Food insecurity has increased due to inflation, supply-chain issues, and climate emergencies, such as fires and floods that interrupt food supply and production. Dan Huang-Taylor, executive director of Food Banks BC, noted that the demand for food banks across the province is the highest it’s been in 40 years. He attributes this to the current rate of inflation coming on the back of several difficult economic years caused by the COVID-19 pandemic.

“We have certainly seen an increase in the number of people coming to the food bank for the first time,” Huang-Taylor said. “Seniors typically represent 10 per cent of users of food banks. Anyone who is on a fixed outcome or has dietary restrictions that require they spend more are susceptible to the cost of living increase we find ourselves in.”

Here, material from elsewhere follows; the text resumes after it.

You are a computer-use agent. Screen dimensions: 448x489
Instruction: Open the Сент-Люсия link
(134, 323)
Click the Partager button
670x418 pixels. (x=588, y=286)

Danny Williams, president of the 100 Mile House Food Bank Society, said he hasn’t received any communication from Food Banks BC on how much money 100 Mile House will get. That being said he welcomes the extra funding due to high demand for the food bank’s services locally.

“All I can say (right now) is we’ll use the funds to buy more food,” Williams said, noting that their partnerships with 100 Mile Save-on-Foods and FreshCo 100 Mile House get them good deals on food.

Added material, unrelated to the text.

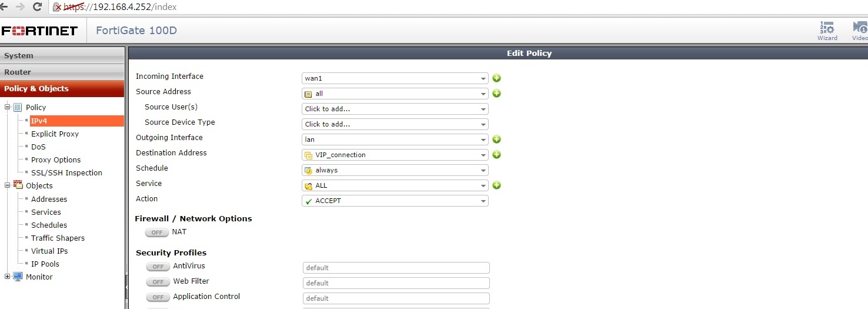
Task: Add Outgoing Interface using green plus
Action: coord(496,139)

Food Banks BC has already started to administer some of the funds from what they’re calling the “Agency Relief Fund” to several member food banks and hunger relief agencies.

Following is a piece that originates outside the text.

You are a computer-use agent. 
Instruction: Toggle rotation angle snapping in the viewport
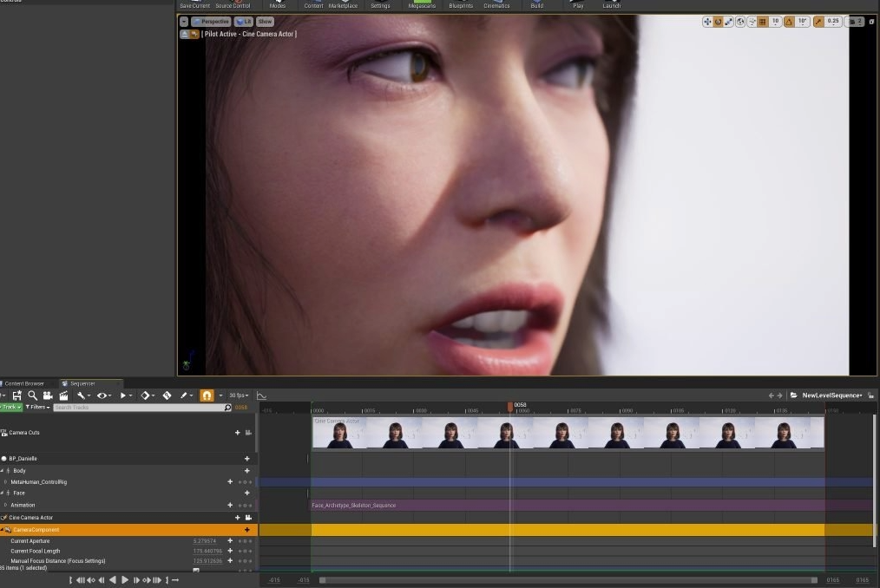[x=790, y=22]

“This welcome and necessary funding from the province will significantly enhance our work to support front-line hunger-relief agencies and to enhance access to food for those disproportionately impacted by poverty, including children and people living in B.C.’s northern communities,” Huang-Taylor said. “We don’t want to have to exist, but we know there’s a great deal of people who face hunger on a day-to-day basis.”

Commenting on the role food banks play in emergencies, Huang-Taylor said that when people are displaced from their homes it’s important to provide them with access to nutritious food. Food Banks BC continues to support those impacted by the 2021 Lytton wildfire, for example, as several First Nations communities near Lytton lost access to their primary source of food when most of the town burnt down.

Huang-Taylor said the 100 Mile Food Bank Society is eligible for funding, and that to receive money they’ll have to indicate to Food Banks BC how much they need. This process may take time, as they have 106 member organizations.

He added that, unlike previous funding or grants, this money can be used to cover expenses other than strictly buying food. This can include new shelving or refrigeration units.

“What we have heard from many of our food bank members is that some of the other costs they need to cover to operate can be difficult (to cover),” Huang-Taylor said. “Some of these ongoing costs can be quite expensive, so this is proving to be a very effective way to support our members.”